• **The task**
Nothing but the lines from the one containing "The image size is (1533, 784)." through the end of the entries should be set down, each exactly as written.
*** Records to process Section Begins ***
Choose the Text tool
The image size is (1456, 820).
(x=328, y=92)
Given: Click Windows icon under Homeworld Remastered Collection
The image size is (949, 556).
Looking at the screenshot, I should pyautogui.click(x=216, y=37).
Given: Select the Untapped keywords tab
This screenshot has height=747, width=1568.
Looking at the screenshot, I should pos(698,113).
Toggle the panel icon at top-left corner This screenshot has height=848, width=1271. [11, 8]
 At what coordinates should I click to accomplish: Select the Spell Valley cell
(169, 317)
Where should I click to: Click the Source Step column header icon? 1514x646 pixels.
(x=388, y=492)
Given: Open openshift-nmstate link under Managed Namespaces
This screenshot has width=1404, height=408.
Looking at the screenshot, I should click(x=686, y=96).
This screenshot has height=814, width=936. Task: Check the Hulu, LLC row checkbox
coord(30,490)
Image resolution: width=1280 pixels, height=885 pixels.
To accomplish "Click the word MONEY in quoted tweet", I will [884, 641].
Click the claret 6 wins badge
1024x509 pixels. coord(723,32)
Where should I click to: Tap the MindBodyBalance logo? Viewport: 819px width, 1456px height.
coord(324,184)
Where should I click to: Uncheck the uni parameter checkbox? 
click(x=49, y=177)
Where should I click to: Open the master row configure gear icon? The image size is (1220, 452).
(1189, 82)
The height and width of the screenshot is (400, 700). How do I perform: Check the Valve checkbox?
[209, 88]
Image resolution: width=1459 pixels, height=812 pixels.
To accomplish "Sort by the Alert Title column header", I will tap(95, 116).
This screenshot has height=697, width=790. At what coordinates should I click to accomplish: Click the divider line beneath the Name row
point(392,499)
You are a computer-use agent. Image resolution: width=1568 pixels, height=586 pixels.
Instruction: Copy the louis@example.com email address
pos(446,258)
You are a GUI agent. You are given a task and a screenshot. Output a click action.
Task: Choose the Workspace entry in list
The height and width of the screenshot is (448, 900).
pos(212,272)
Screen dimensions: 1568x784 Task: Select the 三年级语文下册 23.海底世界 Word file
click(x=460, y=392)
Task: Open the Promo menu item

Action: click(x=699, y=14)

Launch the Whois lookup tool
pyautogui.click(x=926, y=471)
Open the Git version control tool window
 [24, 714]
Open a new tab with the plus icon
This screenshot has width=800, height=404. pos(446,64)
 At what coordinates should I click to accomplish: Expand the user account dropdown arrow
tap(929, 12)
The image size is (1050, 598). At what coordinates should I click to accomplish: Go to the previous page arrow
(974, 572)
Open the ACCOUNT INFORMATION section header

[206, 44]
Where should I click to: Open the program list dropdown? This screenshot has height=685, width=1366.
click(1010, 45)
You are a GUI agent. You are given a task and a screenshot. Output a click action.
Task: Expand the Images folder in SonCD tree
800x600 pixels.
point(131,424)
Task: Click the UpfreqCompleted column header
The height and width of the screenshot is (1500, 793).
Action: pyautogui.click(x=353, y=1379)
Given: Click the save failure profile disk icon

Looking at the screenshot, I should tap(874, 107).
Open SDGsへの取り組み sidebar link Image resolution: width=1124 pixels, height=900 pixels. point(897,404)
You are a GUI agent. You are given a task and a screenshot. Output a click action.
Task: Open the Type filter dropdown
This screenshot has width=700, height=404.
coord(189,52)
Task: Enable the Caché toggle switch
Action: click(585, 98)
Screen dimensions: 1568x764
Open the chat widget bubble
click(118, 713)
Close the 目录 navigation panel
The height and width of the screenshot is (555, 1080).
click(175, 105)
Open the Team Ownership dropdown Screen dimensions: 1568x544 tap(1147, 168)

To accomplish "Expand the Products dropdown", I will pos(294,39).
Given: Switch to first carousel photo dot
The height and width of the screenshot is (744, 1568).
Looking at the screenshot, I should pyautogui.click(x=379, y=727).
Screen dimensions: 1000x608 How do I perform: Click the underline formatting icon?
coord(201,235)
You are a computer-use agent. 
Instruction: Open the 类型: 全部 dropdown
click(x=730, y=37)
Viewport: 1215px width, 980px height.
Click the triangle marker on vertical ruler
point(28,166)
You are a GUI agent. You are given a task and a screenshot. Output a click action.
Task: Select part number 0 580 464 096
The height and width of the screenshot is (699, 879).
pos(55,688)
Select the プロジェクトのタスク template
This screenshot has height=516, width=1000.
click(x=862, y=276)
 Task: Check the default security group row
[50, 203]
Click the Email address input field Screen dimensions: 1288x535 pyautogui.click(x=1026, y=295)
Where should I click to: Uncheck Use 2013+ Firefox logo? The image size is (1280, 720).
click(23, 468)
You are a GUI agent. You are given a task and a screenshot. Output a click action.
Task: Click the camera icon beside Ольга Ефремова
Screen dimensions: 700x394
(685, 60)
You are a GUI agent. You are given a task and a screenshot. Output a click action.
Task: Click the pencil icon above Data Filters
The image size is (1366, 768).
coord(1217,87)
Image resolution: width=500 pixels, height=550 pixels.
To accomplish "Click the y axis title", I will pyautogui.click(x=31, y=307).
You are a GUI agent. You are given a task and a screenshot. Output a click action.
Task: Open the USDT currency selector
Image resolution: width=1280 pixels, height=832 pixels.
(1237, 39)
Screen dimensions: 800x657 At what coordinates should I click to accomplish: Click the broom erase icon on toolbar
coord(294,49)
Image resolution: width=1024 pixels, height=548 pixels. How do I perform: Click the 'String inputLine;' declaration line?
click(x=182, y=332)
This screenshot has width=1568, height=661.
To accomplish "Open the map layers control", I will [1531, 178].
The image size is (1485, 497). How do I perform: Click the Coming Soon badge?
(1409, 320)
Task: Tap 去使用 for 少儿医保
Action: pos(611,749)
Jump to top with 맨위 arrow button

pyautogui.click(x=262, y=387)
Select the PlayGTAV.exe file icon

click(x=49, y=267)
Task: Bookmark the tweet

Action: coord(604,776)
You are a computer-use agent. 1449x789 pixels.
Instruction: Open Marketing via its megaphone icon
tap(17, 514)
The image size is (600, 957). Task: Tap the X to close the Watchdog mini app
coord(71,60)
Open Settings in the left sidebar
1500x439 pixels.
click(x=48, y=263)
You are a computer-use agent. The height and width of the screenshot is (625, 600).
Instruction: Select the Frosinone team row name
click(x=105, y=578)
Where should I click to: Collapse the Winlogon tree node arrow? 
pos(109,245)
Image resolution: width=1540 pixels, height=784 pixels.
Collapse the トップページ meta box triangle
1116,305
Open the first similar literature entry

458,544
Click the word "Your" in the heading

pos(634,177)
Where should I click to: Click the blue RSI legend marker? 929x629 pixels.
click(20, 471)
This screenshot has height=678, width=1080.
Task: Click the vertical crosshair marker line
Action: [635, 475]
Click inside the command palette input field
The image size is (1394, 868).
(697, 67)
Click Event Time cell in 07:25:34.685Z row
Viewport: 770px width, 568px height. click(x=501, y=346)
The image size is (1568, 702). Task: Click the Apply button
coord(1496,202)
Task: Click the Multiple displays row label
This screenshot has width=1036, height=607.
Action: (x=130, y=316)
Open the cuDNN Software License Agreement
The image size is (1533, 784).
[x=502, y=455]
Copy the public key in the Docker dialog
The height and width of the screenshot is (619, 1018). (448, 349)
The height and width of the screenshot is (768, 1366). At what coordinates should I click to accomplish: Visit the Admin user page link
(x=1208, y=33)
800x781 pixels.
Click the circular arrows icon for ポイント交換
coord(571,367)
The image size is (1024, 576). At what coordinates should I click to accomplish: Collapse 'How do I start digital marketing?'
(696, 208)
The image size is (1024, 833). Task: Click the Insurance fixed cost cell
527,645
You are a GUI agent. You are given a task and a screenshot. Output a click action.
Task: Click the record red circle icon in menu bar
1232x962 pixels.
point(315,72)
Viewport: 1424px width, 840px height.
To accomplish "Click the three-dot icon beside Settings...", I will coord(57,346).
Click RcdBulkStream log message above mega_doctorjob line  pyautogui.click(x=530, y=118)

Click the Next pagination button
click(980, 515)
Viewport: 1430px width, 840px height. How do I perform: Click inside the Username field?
*** Records to process Section Ends ***
• **Answer space**
The image size is (1533, 784).
[x=502, y=455]
Copy the public key in the Docker dialog
The height and width of the screenshot is (619, 1018). (448, 349)
The height and width of the screenshot is (768, 1366). At what coordinates should I click to accomplish: Visit the Admin user page link
(x=1208, y=33)
800x781 pixels.
Click the circular arrows icon for ポイント交換
coord(571,367)
The image size is (1024, 576). At what coordinates should I click to accomplish: Collapse 'How do I start digital marketing?'
(696, 208)
The image size is (1024, 833). Task: Click the Insurance fixed cost cell
527,645
You are a GUI agent. You are given a task and a screenshot. Output a click action.
Task: Click the record red circle icon in menu bar
1232x962 pixels.
point(315,72)
Viewport: 1424px width, 840px height.
To accomplish "Click the three-dot icon beside Settings...", I will coord(57,346).
Click RcdBulkStream log message above mega_doctorjob line  pyautogui.click(x=530, y=118)

Click the Next pagination button
click(980, 515)
Viewport: 1430px width, 840px height. How do I perform: Click inside the Username field?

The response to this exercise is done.